Multistep Neural Networks for Data-driven Discovery of Nonlinear Dynamical Systems
This addresses the challenge of automated model discovery from data in science and engineering, though it appears incremental as it blends existing numerical and machine learning tools.
The authors tackled the problem of automatically identifying nonlinear dynamical systems from data by combining multi-step time-stepping schemes with deep neural networks, achieving accurate learning of dynamics, forecasting, and identification of basins of attraction for benchmark problems like the Lorenz system and fluid flow behind a cylinder.

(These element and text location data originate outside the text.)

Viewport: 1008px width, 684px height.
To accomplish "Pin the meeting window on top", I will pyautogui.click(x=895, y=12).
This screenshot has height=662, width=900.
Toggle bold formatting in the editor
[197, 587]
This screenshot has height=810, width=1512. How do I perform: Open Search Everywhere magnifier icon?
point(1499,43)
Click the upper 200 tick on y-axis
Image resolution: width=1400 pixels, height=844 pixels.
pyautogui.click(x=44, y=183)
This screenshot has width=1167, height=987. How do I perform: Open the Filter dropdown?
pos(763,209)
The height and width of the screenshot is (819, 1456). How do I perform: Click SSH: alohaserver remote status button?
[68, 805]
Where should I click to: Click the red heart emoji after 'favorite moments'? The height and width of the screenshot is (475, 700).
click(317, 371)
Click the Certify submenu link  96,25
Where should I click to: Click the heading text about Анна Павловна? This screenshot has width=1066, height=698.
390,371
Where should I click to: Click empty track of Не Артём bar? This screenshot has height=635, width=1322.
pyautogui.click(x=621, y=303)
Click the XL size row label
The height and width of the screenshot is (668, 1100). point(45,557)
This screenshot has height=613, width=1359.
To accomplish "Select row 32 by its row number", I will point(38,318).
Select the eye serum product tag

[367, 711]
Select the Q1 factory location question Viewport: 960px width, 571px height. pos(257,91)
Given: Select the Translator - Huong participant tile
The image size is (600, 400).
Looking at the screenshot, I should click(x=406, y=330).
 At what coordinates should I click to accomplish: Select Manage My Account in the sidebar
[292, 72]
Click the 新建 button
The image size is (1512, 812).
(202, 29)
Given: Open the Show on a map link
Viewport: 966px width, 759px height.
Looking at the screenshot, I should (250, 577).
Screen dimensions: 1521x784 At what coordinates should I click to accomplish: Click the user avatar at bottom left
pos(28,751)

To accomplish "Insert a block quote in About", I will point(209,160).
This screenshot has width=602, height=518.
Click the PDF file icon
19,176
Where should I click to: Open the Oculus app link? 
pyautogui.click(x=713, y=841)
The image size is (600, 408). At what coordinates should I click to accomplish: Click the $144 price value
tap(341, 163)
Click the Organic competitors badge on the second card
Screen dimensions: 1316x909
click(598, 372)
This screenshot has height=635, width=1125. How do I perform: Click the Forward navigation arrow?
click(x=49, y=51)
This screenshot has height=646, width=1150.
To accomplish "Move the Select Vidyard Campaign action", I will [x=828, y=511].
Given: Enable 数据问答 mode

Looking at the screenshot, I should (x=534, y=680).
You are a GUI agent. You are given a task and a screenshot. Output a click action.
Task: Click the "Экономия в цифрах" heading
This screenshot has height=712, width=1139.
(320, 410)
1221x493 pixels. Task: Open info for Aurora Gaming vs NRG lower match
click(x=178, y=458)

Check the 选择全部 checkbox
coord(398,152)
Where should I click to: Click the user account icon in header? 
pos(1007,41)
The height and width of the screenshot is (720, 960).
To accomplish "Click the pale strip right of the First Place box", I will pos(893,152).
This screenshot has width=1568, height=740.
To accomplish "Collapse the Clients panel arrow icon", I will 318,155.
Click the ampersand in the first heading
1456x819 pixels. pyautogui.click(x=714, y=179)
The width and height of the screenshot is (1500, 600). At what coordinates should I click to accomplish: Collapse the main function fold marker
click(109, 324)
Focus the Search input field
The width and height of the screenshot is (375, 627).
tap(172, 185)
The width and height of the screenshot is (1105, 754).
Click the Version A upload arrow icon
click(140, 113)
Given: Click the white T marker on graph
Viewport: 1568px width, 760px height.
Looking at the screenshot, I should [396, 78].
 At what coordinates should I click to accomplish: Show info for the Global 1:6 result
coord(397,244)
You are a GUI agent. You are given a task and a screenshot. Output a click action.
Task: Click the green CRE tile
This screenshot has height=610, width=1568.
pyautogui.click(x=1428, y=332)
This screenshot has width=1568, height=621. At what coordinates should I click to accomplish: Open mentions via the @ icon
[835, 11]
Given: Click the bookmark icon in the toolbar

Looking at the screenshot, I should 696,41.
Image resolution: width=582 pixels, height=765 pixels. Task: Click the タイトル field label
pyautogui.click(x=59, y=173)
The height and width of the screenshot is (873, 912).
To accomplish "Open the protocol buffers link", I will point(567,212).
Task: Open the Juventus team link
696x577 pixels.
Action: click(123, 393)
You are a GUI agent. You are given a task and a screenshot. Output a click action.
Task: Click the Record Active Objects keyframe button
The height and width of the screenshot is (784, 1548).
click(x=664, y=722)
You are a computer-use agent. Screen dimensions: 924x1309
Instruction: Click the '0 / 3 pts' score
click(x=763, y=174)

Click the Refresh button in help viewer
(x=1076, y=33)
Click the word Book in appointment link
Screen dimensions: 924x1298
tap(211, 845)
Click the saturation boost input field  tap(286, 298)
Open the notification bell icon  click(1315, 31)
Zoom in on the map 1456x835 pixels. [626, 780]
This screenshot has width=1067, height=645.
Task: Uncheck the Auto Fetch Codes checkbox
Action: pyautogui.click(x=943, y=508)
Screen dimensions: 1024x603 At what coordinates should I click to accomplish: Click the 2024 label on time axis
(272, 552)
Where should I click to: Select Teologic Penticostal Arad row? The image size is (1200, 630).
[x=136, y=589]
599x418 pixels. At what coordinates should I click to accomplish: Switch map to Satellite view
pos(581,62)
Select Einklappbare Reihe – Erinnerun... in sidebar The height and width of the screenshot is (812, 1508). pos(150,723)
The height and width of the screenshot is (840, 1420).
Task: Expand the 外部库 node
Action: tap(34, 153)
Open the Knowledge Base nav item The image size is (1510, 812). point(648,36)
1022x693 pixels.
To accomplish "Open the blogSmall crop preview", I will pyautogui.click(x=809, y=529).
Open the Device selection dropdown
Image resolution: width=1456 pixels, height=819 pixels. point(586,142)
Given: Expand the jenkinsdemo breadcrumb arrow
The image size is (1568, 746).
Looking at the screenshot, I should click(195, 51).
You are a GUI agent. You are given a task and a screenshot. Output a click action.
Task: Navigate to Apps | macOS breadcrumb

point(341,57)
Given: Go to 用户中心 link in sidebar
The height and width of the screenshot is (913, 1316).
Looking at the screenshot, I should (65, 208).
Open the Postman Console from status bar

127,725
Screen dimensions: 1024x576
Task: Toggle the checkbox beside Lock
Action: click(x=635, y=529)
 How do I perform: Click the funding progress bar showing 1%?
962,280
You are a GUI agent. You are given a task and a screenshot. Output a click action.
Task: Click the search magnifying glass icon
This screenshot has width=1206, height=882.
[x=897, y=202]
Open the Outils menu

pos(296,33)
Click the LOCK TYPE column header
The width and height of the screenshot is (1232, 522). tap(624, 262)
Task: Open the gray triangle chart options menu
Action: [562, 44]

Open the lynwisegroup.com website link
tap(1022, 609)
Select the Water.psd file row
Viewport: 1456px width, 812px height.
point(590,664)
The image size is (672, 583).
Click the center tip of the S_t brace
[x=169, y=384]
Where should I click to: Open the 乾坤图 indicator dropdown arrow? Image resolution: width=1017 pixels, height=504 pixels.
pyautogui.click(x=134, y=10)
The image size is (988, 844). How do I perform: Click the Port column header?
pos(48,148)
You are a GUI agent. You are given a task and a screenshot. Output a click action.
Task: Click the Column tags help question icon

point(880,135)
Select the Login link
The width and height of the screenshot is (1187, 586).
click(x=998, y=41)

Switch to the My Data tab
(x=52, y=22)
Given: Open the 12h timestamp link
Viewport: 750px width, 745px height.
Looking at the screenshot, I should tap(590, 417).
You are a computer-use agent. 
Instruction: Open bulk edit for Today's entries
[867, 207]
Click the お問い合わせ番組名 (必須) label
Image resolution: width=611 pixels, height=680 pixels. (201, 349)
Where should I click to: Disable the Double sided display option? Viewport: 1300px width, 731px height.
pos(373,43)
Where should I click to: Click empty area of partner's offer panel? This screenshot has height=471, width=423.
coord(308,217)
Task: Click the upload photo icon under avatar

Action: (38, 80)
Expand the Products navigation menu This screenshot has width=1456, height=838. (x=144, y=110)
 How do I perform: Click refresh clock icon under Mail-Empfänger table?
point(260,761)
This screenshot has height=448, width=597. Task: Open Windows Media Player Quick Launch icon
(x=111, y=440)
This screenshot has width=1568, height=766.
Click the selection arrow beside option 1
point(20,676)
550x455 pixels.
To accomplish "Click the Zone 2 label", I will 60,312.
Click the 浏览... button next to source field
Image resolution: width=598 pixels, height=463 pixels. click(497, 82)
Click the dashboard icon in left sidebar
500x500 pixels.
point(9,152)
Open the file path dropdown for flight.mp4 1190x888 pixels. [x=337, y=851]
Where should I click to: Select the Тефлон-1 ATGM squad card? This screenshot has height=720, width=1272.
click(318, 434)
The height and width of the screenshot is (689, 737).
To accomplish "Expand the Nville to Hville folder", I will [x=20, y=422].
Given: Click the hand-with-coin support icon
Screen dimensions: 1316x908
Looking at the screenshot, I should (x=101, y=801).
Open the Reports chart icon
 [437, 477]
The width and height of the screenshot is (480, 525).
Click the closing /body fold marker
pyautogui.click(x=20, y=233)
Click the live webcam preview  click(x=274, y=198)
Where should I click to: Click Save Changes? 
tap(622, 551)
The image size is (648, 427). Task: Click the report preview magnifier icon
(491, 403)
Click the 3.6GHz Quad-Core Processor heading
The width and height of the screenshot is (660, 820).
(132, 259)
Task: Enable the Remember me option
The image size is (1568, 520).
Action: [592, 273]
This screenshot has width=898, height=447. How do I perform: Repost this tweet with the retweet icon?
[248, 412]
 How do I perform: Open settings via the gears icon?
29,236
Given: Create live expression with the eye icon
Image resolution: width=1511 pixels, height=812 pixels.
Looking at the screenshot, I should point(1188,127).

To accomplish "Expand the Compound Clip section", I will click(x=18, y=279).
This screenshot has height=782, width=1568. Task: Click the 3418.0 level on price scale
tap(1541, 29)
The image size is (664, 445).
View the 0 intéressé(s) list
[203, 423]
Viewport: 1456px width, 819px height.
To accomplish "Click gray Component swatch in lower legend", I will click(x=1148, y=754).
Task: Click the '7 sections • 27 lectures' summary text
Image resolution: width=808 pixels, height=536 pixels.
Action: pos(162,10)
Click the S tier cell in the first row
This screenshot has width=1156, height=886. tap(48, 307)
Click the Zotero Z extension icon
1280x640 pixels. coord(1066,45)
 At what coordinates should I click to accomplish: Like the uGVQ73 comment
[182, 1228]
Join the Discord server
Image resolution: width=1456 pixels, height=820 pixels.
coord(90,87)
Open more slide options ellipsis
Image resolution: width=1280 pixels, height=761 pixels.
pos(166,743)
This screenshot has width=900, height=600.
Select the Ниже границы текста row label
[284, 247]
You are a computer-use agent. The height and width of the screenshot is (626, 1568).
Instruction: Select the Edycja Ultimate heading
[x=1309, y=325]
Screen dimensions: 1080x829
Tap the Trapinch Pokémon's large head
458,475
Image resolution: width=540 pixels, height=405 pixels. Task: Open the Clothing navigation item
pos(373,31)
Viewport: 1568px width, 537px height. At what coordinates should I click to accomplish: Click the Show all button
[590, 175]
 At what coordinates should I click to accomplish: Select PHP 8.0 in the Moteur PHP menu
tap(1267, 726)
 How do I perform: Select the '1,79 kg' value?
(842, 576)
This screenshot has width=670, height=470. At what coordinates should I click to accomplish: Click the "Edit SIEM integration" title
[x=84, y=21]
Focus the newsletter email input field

The process of transforming observed data into predictive mathematical models of the physical world has always been paramount in science and engineering. Although data is currently being collected at an ever-increasing pace, devising meaningful models out of such observations in an automated fashion still remains an open problem. In this work, we put forth a machine learning approach for identifying nonlinear dynamical systems from data. Specifically, we blend classical tools from numerical analysis, namely the multi-step time-stepping schemes, with powerful nonlinear function approximators, namely deep neural networks, to distill the mechanisms that govern the evolution of a given data-set. We test the effectiveness of our approach for several benchmark problems involving the identification of complex, nonlinear and chaotic dynamics, and we demonstrate how this allows us to accurately learn the dynamics, forecast future states, and identify basins of attraction. In particular, we study the Lorenz system, the fluid flow behind a cylinder, the Hopf bifurcation, and the Glycoltic oscillator model as an example of complicated nonlinear dynamics typical of biological systems.